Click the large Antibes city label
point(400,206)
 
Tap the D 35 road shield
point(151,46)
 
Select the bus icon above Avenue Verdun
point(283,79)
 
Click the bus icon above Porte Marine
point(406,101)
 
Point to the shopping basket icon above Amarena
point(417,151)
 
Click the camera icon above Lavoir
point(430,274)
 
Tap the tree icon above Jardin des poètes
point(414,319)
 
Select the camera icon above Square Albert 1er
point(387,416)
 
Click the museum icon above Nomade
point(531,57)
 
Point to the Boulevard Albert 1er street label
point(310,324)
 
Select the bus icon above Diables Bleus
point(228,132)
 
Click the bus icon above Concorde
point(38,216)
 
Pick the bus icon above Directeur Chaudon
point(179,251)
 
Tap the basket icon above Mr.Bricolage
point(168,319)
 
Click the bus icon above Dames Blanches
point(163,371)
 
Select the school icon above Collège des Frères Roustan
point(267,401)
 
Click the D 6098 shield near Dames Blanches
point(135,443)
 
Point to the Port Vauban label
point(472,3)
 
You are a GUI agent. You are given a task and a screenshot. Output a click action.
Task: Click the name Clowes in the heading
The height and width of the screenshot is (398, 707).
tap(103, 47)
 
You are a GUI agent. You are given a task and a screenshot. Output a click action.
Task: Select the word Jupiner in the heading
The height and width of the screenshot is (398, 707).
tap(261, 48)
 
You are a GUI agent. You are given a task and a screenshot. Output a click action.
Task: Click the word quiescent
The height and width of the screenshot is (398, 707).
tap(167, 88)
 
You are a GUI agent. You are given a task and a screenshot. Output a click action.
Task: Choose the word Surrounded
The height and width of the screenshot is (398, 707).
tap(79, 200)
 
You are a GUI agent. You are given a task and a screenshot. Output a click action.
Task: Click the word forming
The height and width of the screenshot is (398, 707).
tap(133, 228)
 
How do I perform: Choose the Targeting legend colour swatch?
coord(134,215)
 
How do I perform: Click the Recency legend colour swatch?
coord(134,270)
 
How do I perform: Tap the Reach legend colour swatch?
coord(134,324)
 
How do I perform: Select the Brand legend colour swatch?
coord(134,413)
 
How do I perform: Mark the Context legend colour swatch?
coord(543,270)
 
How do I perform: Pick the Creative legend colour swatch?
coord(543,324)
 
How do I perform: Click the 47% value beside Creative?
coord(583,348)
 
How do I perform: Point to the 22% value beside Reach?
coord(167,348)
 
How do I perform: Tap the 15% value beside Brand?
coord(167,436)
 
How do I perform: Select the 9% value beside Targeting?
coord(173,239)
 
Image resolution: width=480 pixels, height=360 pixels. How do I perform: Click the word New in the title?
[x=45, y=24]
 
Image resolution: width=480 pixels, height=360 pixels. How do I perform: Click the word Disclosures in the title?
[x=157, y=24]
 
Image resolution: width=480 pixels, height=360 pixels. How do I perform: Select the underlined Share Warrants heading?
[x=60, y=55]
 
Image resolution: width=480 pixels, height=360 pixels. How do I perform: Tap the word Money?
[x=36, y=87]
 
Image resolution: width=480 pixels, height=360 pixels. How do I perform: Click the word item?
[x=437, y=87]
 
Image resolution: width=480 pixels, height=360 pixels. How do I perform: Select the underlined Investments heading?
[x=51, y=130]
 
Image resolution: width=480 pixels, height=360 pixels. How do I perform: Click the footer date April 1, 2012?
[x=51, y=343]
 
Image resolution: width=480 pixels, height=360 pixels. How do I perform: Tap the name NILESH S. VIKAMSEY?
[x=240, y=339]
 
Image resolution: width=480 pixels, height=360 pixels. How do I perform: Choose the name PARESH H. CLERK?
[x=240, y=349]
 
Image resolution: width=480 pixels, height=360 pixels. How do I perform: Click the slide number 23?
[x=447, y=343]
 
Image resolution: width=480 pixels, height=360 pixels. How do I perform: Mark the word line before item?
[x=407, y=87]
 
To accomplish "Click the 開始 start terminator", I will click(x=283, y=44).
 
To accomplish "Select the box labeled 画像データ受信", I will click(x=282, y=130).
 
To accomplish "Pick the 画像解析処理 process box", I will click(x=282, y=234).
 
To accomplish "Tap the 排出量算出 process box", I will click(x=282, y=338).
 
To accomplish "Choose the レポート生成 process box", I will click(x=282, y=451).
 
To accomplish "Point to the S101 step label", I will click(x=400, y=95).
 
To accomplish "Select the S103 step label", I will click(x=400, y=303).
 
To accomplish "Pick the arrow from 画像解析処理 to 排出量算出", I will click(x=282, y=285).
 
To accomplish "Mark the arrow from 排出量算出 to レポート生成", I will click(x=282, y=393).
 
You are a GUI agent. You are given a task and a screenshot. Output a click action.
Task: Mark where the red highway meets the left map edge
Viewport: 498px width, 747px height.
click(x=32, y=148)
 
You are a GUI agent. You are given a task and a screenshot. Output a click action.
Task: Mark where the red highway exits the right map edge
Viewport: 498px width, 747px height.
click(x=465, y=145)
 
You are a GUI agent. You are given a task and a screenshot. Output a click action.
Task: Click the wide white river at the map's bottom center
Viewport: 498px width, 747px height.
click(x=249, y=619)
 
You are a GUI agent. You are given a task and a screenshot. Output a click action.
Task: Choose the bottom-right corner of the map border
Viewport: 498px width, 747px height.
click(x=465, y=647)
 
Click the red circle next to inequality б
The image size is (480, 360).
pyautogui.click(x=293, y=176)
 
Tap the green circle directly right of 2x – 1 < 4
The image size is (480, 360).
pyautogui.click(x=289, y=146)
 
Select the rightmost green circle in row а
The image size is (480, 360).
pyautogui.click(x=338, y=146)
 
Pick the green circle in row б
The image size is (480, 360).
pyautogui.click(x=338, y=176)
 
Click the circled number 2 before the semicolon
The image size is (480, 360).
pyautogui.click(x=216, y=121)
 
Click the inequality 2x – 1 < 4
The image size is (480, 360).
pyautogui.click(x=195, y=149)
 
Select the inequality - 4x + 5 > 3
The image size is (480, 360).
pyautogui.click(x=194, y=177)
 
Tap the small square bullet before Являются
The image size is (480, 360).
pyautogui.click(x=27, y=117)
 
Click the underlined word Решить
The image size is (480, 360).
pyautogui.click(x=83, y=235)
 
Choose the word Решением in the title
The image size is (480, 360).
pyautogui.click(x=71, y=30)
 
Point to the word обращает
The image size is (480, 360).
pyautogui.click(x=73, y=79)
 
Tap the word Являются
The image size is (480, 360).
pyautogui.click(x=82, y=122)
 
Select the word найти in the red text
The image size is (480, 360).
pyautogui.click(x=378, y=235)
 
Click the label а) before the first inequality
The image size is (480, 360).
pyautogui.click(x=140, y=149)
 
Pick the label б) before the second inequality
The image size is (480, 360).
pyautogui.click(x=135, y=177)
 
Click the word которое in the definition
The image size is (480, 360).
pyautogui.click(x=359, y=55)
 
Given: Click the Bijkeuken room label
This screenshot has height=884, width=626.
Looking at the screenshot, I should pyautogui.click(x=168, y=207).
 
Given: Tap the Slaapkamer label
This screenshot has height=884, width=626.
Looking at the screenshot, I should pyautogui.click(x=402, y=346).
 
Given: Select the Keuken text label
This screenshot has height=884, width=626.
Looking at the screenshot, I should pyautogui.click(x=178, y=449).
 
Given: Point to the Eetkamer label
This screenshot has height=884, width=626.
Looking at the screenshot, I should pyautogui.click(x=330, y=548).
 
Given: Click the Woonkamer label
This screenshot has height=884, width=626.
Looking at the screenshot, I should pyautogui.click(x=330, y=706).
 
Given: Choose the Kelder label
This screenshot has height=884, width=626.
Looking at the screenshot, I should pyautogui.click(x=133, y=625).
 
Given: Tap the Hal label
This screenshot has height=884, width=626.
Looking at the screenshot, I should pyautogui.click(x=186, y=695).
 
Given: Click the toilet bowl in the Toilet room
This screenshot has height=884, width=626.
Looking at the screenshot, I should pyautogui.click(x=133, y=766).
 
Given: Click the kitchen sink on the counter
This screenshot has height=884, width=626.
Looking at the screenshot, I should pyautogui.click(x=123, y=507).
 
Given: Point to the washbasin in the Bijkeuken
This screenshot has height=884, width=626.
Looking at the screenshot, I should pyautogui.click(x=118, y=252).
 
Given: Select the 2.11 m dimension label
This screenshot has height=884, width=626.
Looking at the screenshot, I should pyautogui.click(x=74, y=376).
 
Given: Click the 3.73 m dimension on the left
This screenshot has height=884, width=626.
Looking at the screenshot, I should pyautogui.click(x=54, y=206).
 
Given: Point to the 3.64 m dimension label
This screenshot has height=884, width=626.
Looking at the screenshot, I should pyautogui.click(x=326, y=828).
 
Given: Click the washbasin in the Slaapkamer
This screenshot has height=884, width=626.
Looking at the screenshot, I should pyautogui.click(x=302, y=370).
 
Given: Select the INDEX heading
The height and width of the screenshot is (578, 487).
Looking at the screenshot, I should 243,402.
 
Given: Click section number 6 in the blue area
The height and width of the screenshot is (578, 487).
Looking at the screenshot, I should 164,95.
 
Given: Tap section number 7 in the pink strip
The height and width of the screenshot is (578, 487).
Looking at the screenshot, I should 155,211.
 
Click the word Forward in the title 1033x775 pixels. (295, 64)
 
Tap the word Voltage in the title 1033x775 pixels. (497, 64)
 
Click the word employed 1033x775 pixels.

▸ AIM OF THE TASK
Copy out the entries above word for word, from the line containing "April 1, 2012?" through the line containing "[x=407, y=87]", including both of those lines.

▸ SOLVED EXERCISE
Image resolution: width=480 pixels, height=360 pixels. How do I perform: Click the footer date April 1, 2012?
[x=51, y=343]
 
Image resolution: width=480 pixels, height=360 pixels. How do I perform: Tap the name NILESH S. VIKAMSEY?
[x=240, y=339]
 
Image resolution: width=480 pixels, height=360 pixels. How do I perform: Choose the name PARESH H. CLERK?
[x=240, y=349]
 
Image resolution: width=480 pixels, height=360 pixels. How do I perform: Click the slide number 23?
[x=447, y=343]
 
Image resolution: width=480 pixels, height=360 pixels. How do I perform: Mark the word line before item?
[x=407, y=87]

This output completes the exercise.